Comedian Njugush has a big following on social media and is currently regarded as one of Kenya’s best and most creative comedic performers. His performance has catapulted him from a hustling actor to one of the industry’s highest-paid actors.

Blessed Tugi seems to follow his father’s strides. Tugi, like any other youngster, has captivated people’s hearts with his innocent yet hilarious take on life situations.

Since the initial video was released, his YouTube account has amassed over 137K subscribers, making him one of the most followed young talents on the channel.

Many Kenyans may relate to the child’s perspective on everyday difficulties as well as his amusing interactions with his parents.

After joining the platform in August 14, 2020, his channel has garnered a total of 5,330,091 views.

After reaching 100,000 subscribers in December of last year, the three-year-old kid received the YouTube Creator Award, also known as the Silver Plaque. His videos currently have an average of 60,000 views, with the most popular video receiving 200,000 views.

Blessed Tugi: Comedian Njugush’s son making good money on YouTuber

In a recent interview, Njugush stated that his son’s achievement is an inspiration to him, urging other parents to introduce their kids to opportunities from an early age.

YouTube has created the YouTube Kids platform, which offers a kid-friendly version of the site.
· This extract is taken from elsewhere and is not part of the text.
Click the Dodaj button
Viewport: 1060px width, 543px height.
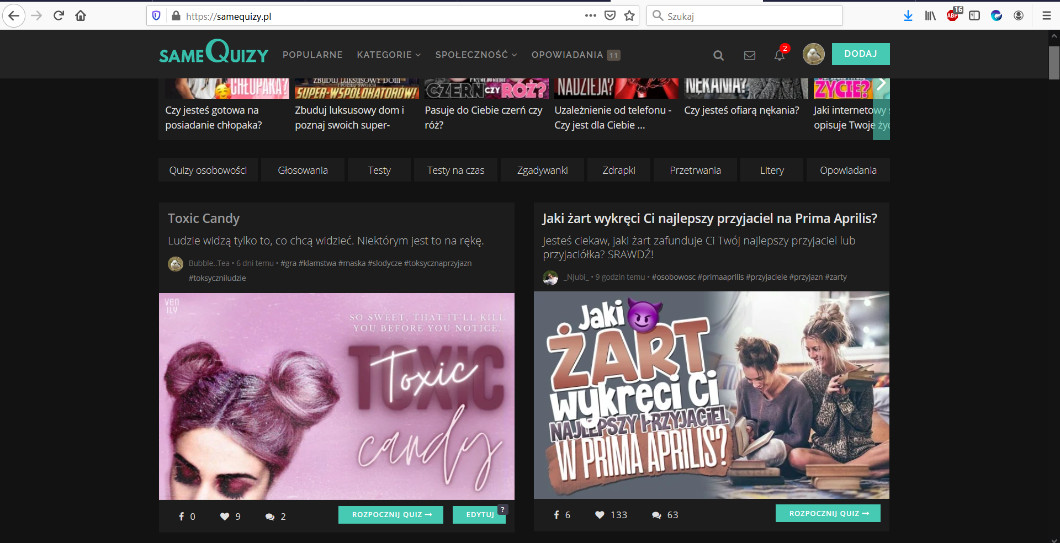[x=860, y=54]
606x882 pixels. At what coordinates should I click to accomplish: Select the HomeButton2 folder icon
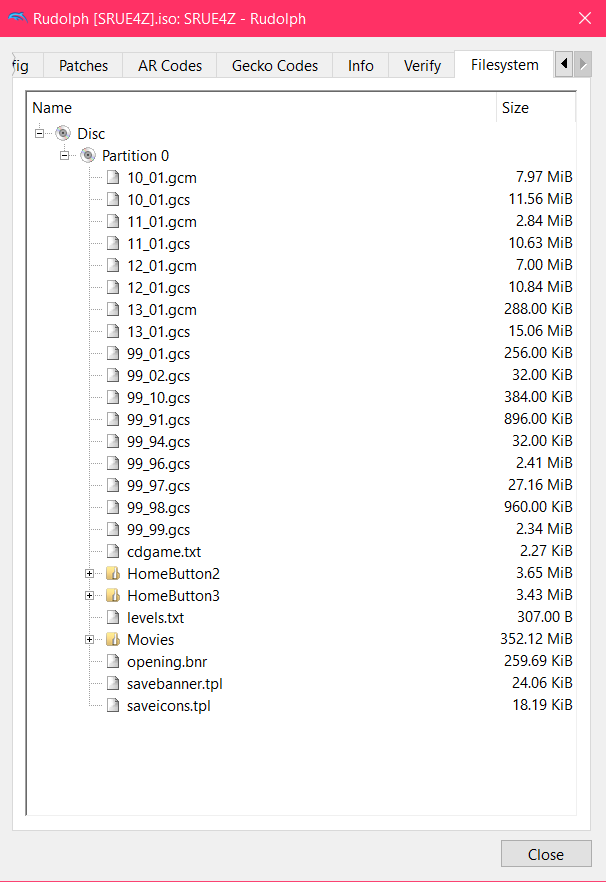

The site includes curated material, parental control capabilities, and the filtering of films judged inappropriate for children under the age of 13.

According to Brian Muuo, a digital strategist, YouTube had a large library of children’s entertainment as well as a revenue source for content developers.

“On YouTube for kids, parents can monitor their children’s content and even create channels for their kids basically doing childish things like playing, running and conversing,” he stated.

Ryan, a 7-year-old youngster from the United States, is one of the wealthiest YouTubers, having earned Ksh1.1 billion on his channel.

“The channels can be monetized through ad income and retail sales,” he added.¬†

After a backlash over predatory comments, YouTube decided to temporarily ban comments from films starring children in 2019.

The company claimed at the time that it had created a new technology that would allow it to automatically “detect and eliminate predatory comments.”

A handful of Kenyan media stars have gone so far as to create social media pages for their children, with some claiming to be utilizing the accounts as digital photo albums.

Betty Kyallo’s daughter Ivanna and Bahati’s children are among the children with pages.